PROBLEM STATEMENT: Given the entries that follow, write out exactly the lines starting at the one containing "Blog (874, 173)" and ending at the one containing "Donate to the Libraries (115, 659)", both ends included, and only those.

RECORDS FOR THE TASK:
+ + + + +
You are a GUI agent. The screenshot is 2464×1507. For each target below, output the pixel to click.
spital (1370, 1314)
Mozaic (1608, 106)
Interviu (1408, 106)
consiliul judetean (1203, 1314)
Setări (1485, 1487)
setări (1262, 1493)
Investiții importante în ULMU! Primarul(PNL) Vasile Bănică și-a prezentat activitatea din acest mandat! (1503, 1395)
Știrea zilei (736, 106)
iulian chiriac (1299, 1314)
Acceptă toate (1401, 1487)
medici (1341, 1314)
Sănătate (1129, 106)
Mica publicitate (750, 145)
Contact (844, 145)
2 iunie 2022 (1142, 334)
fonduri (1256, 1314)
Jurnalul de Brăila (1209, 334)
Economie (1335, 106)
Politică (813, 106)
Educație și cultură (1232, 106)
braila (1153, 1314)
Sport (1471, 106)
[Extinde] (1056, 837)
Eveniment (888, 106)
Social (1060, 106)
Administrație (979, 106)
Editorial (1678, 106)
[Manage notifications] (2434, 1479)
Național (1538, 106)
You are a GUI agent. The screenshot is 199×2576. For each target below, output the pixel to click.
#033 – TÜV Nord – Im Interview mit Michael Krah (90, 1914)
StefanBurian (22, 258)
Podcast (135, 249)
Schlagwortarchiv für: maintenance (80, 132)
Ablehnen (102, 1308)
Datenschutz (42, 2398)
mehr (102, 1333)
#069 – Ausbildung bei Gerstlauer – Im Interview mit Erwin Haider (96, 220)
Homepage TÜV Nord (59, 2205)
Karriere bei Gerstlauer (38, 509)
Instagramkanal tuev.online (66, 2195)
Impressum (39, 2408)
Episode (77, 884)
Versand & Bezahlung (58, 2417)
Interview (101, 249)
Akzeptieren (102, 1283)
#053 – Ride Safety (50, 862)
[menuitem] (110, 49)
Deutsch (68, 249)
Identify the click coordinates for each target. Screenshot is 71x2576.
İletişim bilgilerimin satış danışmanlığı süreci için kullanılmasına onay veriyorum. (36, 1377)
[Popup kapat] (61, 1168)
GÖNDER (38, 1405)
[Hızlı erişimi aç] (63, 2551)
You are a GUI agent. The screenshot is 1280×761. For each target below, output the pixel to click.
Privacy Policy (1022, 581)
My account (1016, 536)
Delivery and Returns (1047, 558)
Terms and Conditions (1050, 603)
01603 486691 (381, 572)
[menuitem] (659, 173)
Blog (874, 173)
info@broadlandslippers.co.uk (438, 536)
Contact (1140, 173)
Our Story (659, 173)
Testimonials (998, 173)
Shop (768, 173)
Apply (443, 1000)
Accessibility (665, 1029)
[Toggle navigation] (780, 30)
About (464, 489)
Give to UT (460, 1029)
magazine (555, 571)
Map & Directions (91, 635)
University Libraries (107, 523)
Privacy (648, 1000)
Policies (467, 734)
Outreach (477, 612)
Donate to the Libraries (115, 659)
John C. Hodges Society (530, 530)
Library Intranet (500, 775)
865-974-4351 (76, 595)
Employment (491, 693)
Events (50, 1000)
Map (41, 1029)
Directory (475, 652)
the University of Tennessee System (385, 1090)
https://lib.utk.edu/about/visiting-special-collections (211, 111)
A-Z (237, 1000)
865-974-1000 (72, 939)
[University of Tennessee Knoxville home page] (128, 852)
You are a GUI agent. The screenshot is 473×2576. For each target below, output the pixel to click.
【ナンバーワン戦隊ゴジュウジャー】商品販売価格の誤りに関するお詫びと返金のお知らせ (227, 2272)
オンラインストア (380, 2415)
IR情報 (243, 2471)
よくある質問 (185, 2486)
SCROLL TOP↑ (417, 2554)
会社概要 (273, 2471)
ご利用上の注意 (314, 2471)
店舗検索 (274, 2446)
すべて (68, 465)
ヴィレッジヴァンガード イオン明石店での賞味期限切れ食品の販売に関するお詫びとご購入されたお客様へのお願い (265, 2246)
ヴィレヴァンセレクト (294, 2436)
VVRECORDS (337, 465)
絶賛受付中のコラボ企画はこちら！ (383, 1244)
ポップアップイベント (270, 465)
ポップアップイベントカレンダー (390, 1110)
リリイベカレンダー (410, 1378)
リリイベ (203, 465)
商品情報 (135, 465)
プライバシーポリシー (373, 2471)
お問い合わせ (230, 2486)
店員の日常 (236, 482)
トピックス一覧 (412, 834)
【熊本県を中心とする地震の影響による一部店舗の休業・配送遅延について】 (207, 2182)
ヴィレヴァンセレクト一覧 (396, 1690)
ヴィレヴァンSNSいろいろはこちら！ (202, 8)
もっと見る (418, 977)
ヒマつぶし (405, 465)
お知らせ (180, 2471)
+ + + + +
EXERCISE ANSWER:
Blog (874, 173)
info@broadlandslippers.co.uk (438, 536)
Contact (1140, 173)
Our Story (659, 173)
Testimonials (998, 173)
Shop (768, 173)
Apply (443, 1000)
Accessibility (665, 1029)
[Toggle navigation] (780, 30)
About (464, 489)
Give to UT (460, 1029)
magazine (555, 571)
Map & Directions (91, 635)
University Libraries (107, 523)
Privacy (648, 1000)
Policies (467, 734)
Outreach (477, 612)
Donate to the Libraries (115, 659)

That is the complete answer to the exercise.